- Truillet, Charles;
- Oh, Hsueh Ling J;
- Yeo, Siok Ping;
- Lee, Chia-Yin;
- Huynh, Loc T;
- Wei, Junnian;
- Parker, Matthew FL;
- Blakely, Collin;
- Sevillano, Natalia;
- Wang, Yung-Hua;
- Shen, Yuqin S;
- Olivas, Victor;
- Jami, Khaled M;
- Moroz, Anna;
- Jego, Benoit;
- Jaumain, Emilie;
- Fong, Lawrence;
- Craik, Charles S;
- Chang, Albert J;
- Bivona, Trever G;
- Wang, Cheng-I;
- Evans, Michael J
High sensitivity imaging tools could provide a more holistic view of target antigen expression to improve the identification of patients who might benefit from cancer immunotherapy.
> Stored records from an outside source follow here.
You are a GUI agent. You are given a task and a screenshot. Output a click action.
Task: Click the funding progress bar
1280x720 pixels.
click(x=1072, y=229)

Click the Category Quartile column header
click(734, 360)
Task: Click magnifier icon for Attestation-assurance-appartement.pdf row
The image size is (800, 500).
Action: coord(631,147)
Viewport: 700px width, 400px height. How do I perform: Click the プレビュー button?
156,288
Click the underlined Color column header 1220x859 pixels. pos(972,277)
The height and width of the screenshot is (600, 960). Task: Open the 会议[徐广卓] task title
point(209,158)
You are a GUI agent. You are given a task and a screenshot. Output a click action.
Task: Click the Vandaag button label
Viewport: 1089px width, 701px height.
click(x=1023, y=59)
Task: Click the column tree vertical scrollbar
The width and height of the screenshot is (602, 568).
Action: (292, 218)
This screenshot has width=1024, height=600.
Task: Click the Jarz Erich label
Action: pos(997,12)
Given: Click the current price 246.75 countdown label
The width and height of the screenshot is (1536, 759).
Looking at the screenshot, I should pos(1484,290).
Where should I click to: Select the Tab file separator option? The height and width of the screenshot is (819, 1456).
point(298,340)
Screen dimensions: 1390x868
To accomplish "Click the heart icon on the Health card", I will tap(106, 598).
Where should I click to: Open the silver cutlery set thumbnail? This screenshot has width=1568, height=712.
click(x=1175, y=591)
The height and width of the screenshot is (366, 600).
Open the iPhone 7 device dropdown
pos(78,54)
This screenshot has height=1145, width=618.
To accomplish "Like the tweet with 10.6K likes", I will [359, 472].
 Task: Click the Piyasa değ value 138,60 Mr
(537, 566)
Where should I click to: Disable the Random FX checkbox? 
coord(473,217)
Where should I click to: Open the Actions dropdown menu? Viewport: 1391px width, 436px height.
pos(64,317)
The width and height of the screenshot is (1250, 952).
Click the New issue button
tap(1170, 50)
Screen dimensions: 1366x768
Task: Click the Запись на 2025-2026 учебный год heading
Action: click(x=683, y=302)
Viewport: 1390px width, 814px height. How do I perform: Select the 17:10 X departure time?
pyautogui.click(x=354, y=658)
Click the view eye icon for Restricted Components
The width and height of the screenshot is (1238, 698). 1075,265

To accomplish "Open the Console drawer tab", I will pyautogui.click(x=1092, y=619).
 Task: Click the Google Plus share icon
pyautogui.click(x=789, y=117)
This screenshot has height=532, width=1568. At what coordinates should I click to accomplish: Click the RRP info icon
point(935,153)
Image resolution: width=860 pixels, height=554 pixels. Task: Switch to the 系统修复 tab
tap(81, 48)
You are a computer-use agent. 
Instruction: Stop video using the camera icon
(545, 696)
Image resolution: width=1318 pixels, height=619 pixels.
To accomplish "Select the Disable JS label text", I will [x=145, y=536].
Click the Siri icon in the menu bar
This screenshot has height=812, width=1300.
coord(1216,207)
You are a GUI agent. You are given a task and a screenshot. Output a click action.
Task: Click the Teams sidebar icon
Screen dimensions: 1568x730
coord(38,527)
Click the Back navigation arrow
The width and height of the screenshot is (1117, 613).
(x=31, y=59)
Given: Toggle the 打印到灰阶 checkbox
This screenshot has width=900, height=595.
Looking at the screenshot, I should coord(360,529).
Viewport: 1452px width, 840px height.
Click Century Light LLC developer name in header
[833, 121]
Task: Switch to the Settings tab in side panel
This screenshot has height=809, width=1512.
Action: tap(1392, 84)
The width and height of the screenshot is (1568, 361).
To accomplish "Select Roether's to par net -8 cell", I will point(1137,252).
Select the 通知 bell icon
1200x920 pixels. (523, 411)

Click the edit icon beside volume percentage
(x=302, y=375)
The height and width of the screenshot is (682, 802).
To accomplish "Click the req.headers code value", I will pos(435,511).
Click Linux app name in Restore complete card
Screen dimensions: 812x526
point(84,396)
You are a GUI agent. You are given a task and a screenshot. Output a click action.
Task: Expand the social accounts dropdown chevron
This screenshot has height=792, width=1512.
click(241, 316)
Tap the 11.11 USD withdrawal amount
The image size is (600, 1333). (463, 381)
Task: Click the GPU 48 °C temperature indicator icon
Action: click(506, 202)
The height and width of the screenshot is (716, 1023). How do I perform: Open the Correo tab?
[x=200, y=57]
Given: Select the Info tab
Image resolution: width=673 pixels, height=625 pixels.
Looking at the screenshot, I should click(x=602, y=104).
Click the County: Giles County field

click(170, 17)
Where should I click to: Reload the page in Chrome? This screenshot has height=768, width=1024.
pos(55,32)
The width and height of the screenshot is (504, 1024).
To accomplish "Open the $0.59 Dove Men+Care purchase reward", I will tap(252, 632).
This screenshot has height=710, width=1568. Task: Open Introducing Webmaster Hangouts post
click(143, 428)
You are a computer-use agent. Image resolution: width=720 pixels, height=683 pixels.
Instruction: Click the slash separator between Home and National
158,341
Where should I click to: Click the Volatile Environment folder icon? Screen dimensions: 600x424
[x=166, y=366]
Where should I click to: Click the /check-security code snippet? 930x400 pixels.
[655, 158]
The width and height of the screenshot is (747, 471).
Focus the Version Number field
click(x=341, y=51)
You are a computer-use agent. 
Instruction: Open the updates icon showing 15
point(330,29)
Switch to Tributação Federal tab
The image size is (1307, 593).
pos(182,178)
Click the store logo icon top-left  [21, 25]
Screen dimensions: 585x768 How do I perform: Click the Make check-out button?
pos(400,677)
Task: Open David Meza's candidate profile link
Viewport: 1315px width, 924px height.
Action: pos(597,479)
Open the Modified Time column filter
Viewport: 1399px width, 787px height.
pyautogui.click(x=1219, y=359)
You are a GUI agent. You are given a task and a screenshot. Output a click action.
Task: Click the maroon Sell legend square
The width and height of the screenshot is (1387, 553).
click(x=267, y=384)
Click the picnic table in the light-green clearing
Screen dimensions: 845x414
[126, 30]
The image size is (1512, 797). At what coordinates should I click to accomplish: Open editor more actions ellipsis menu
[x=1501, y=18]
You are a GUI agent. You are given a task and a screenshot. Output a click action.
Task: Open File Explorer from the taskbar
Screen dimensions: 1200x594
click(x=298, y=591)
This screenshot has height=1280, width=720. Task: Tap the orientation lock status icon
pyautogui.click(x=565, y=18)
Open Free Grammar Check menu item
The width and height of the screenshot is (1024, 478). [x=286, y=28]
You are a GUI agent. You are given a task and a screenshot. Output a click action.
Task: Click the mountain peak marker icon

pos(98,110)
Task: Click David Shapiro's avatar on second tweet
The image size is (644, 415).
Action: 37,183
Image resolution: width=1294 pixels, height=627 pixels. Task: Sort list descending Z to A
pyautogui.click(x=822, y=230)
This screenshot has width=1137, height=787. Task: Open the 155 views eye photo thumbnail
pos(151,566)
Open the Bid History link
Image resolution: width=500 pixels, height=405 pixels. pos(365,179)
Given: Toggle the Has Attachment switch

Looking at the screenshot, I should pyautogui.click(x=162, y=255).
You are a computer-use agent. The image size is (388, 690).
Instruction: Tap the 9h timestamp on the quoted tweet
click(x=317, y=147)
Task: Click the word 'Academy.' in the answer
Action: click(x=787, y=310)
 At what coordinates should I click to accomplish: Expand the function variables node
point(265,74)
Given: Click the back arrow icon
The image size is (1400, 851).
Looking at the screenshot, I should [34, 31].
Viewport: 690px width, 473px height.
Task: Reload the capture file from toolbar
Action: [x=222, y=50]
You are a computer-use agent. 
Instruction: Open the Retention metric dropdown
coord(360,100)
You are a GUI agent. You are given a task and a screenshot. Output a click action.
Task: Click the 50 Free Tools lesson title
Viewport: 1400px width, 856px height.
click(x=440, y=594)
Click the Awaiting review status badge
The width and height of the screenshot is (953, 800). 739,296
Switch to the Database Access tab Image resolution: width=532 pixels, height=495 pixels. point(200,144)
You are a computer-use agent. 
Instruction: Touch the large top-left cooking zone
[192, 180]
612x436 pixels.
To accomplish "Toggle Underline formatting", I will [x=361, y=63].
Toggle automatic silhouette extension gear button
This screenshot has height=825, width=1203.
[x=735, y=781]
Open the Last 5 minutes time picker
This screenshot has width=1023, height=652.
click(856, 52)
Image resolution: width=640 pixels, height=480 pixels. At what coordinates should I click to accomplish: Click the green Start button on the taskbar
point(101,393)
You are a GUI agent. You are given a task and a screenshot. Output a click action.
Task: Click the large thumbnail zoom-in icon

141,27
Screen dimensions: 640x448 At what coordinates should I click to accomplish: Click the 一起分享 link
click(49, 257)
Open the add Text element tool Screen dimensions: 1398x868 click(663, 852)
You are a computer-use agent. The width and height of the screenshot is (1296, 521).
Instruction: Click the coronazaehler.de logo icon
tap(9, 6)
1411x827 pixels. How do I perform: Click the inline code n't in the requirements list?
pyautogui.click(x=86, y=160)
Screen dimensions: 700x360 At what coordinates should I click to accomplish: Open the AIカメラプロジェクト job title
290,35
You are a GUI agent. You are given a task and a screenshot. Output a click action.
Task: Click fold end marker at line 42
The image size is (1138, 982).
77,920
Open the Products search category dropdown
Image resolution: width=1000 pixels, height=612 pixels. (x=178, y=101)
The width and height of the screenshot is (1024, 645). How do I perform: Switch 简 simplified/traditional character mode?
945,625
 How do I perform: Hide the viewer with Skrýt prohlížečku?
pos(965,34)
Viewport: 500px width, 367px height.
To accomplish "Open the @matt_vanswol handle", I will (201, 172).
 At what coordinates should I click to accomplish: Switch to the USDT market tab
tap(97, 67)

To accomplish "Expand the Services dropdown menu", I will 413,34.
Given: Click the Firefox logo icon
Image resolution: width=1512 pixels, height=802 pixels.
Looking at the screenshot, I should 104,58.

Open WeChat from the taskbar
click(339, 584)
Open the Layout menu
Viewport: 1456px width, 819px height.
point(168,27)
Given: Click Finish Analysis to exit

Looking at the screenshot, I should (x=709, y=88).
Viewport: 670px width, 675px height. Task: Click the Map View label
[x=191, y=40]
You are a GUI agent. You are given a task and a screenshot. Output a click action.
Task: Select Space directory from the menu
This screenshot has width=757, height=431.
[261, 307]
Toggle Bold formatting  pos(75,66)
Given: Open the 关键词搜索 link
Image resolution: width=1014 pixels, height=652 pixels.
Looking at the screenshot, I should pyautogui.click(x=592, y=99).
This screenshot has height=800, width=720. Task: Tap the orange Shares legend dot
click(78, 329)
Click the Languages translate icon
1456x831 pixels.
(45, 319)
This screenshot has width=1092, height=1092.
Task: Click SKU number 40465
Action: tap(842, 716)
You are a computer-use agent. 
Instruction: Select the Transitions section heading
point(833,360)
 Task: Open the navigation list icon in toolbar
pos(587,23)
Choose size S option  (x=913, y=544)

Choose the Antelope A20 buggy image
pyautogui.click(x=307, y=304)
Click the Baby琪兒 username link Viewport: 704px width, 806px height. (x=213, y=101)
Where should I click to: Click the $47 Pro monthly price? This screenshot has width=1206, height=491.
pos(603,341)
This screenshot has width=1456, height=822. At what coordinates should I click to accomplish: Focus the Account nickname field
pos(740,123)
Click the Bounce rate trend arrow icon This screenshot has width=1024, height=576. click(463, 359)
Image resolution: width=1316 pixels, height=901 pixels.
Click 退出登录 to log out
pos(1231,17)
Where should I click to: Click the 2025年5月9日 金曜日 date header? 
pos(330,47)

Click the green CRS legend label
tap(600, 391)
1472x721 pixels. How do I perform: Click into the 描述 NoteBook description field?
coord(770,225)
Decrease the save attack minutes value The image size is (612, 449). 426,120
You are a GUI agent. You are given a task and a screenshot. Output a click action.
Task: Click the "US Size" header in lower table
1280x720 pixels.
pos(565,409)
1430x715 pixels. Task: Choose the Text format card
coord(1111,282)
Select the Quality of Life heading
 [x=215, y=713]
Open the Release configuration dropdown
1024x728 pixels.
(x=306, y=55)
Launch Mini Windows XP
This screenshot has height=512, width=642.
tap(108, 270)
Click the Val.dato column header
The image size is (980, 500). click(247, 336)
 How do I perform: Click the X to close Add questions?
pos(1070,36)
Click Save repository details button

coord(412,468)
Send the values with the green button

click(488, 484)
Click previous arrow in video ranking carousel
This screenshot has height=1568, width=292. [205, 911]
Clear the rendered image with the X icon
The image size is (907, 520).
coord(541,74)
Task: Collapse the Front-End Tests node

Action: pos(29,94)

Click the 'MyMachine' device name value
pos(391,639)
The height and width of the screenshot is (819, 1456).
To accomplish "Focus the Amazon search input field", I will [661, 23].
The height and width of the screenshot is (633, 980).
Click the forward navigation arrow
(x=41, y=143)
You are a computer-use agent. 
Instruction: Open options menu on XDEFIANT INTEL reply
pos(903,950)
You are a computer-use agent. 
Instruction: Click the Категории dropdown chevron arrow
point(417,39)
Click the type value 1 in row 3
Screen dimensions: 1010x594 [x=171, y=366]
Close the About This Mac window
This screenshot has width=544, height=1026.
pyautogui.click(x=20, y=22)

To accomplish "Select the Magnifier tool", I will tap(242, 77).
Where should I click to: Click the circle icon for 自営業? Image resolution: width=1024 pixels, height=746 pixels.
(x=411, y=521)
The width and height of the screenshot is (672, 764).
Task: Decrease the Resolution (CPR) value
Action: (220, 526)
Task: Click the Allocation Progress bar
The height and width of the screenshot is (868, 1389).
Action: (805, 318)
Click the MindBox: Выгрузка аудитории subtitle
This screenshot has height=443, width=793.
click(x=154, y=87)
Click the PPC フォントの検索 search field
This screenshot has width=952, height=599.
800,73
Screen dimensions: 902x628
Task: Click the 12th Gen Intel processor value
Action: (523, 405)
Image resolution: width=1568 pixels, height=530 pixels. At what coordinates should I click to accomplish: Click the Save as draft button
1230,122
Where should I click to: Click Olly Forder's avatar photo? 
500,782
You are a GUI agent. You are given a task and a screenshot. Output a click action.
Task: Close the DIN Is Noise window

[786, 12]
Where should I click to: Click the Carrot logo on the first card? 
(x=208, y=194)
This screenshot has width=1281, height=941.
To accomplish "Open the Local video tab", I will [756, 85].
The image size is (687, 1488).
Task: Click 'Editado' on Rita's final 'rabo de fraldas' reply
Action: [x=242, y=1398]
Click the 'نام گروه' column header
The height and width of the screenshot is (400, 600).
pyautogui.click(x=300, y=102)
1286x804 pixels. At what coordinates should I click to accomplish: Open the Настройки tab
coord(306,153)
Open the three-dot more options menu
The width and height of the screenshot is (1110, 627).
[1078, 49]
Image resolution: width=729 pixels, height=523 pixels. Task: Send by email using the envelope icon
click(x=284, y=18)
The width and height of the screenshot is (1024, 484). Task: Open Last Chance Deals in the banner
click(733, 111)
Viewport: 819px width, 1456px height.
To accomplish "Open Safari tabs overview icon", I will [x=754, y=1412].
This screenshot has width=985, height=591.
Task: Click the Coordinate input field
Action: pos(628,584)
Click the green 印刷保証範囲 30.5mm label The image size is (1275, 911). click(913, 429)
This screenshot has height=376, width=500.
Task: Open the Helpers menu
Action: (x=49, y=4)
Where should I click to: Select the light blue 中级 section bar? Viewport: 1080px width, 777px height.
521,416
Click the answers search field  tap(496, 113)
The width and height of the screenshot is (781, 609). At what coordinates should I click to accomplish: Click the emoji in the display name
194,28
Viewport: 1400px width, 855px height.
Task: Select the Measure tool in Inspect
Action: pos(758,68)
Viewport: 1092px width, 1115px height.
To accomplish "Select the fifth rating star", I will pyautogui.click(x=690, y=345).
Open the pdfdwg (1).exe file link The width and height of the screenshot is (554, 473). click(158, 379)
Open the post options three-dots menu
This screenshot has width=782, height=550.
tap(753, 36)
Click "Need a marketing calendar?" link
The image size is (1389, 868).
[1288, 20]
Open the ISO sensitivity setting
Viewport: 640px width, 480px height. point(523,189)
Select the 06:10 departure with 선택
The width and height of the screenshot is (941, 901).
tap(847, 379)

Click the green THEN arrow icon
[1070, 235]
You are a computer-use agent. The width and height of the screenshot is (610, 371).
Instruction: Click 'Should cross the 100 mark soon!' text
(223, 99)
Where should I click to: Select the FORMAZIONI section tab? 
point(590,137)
We developed for immunoPET a novel recombinant human IgG1 (termed C4) that potently binds an extracellular epitope on human and mouse PD-L1 and radiolabeled the antibody with zirconium-89. Small animal PET/CT studies showed that 89Zr-C4 detected antigen levels on a patient derived xenograft (PDX) established from a non-small-cell lung cancer (NSCLC) patient before an 8-month response to anti-PD-1 and anti-CTLA4 therapy. Importantly, the concentration of antigen is beneath the detection limit of previously developed anti-PD-L1 radiotracers, including radiolabeled atezolizumab. We also show that 89Zr-C4 can specifically detect antigen in human NSCLC and prostate cancer models endogenously expressing a broad range of PD-L1. 89Zr-C4 detects mouse PD-L1 expression changes in immunocompetent mice, suggesting that endogenous PD-1/2 will not confound human imaging. Lastly, we found that 89Zr-C4 could detect acute changes in tumor expression of PD-L1 due to standard of care chemotherapies. In summary, we present evidence that low levels of PD-L1 in clinically relevant cancer models can be imaged with immunoPET using a novel recombinant human antibody.